═════ Textauszug
Diese romantische Verklärung der Gotik als „deutsche Epoche“ und von Nürnberg als gotisches „Schatzkästlein“ hat für die Stadt eine große Nachwirkung gehabt, zum Beispiel in der Zeit der NS-Diktatur. Die Gotik als genuin europäische Epoche zu sehen, die sie ja ist, scheint da ein geeigneter Ansatz.
Ja, das sehen wir genauso. Wir sind Zwerge auf den Schultern von Riesen. 1771 schreibt Johann Wolfgang von Goethe seine Abhandlung „Von deutscher Baukunst“. Der Text erweckt den Eindruck, die Gotik sei eine genuin deutsche Epoche – nicht untypisch für die Goethe-Zeit, in der es viele Auseinandersetzungen mit Frankreich als übermächtigem Kulturstaat gab. Zur Zeit der Gotik kannte man solche kulturpolitischen Abgrenzungswünsche nicht. Europa war ein universaler Kulturraum, in dem natürlich auch Differenzen und kriegerische Auseinandersetzungen herrschten. Es existierte aber eben auch ein intensiver kultureller Austausch. Zum Beispiel ging Albertus Magnus im 13. Jahrhundert von Köln nach Paris, um dort an der schon damals renommierten Universität Sorbonne zu studieren. Bereits im Mittelalter profitierte Europa vom Waren- und Wissenstransfer, heute fördern spezielle Austauschprogramme ein Studium im Ausland. Diese Modernität des Mittelalters müssen wir im Museum zeigen, nicht nur dessen spätere romantische Verklärung. Wobei auch die Romantik eine Rolle in unserer Dauerausstellung spielt, sie entstand ja quasi zum Teil in Nürnberg, mit Ludwig Tiecks 1797 erschienenem Buch „Herzensergießungen eines kunstliebenden Klosterbruders“. Damals wurde übrigens auch Dürer „wiederentdeckt“. Die Romantik ist eine unglaublich moderne Epoche, die bis heute fortgewirkt hat, aber wir müssen uns in Nürnberg, wie im gesamten deutschen Sprachraum, natürlich auch mit den Brüchen der NS-Zeit beschäftigen. Das ist komplex und schwierig, aber auch eine Chance: Vielleicht ist es zwingend, dass die „Straße der Menschenrechte“ das erste ist, worauf Besucher*innen und Besucher auf dem Weg ins GNM treffen. Wir sind verpflichtet, uns mit den Schattenseiten der eigenen Kultur auseinanderzusetzen, das ist heute vielleicht wichtiger als je zuvor. In unserer moralisierenden Zeit können wir nicht einfach alles wegschieben, was uns nicht gefällt, wir müssen den Blick in die Abgründe auszuhalten lernen.
══════════
═════ Bereitgestelltes Material
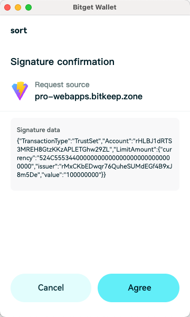Cancel the signature request

51,288

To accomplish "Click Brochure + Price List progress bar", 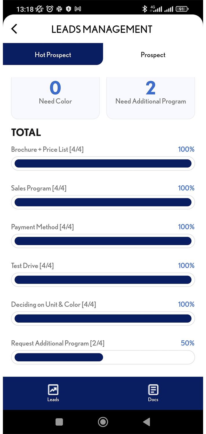I will pos(103,163).
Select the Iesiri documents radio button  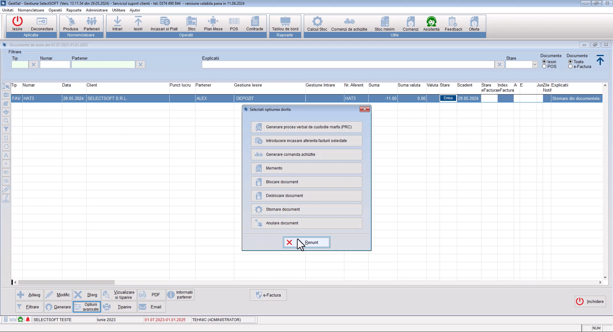(x=544, y=62)
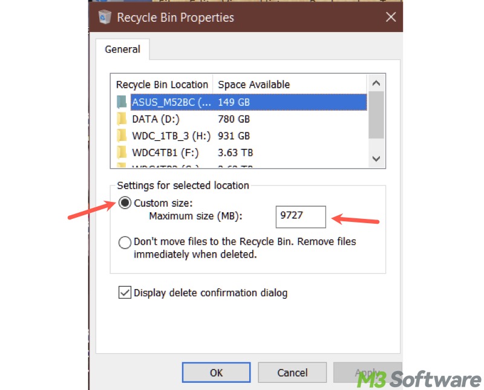This screenshot has height=390, width=484.
Task: Select the ASUS_M52BC drive icon
Action: click(122, 102)
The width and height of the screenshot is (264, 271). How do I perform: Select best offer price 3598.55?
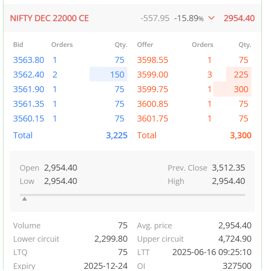(x=152, y=60)
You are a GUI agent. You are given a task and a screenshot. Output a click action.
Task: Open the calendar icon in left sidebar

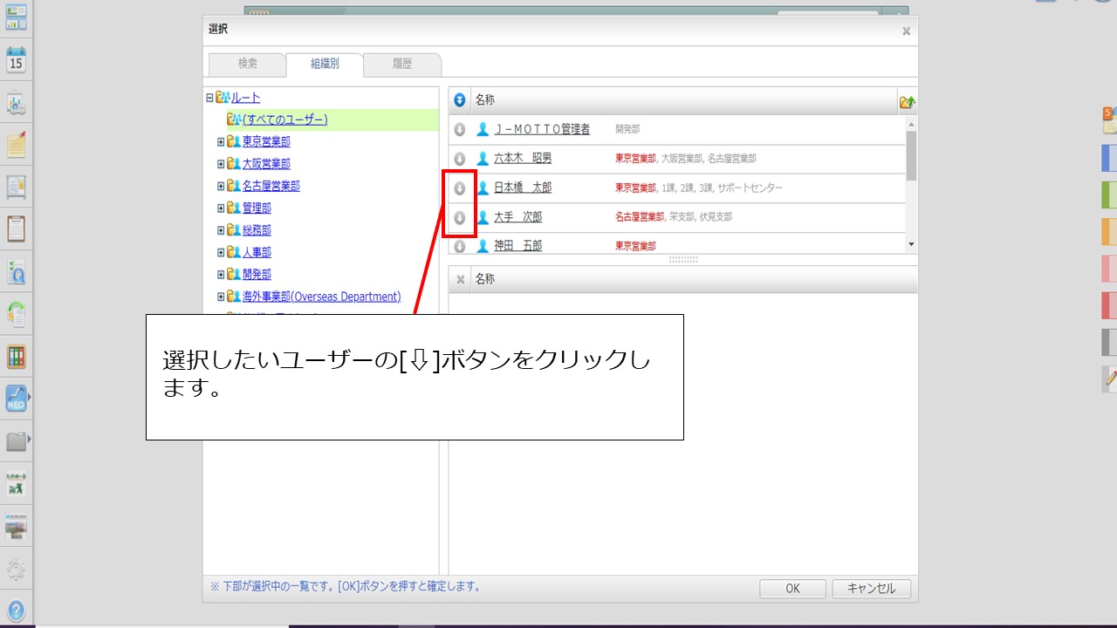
══════════
# Deine Aufgaben:
1) Stimmen die folgenden Aussagen mit dem Textauszug überein? Antworte jeweils mit Ja oder Nein und zitiere die entscheidenden Worte wörtlich.
(a) Die Universität Sorbonne war bereits im 13. Jahrhundert renommiert.
(b) Albertus Magnus ging von Paris nach Köln, um dort zu studieren.
(c) Ludwig Tiecks Buch „Herzensergießungen eines kunstliebenden Klosterbruders“ erschien im Jahr 1797.
2) Gib im Textauszug den Abschnitt wieder, der mit den Worten „Diese romantische Verklärung“ beginnt und mit „ein geeigneter Ansatz.“ endet, und ersetze darin „Schatzkästlein“ durch „Kleinod“.

# Antworten je Aufgabe:
1)
(a) Ja: „an der schon damals renommierten Universität Sorbonne zu studieren“
(b) Nein: „ging Albertus Magnus im 13. Jahrhundert von Köln nach Paris“
(c) Ja: „mit Ludwig Tiecks 1797 erschienenem Buch“

2)
Diese romantische Verklärung der Gotik als „deutsche Epoche“ und von Nürnberg als gotisches „Kleinod“ hat für die Stadt eine große Nachwirkung gehabt, zum Beispiel in der Zeit der NS-Diktatur. Die Gotik als genuin europäische Epoche zu sehen, die sie ja ist, scheint da ein geeigneter Ansatz.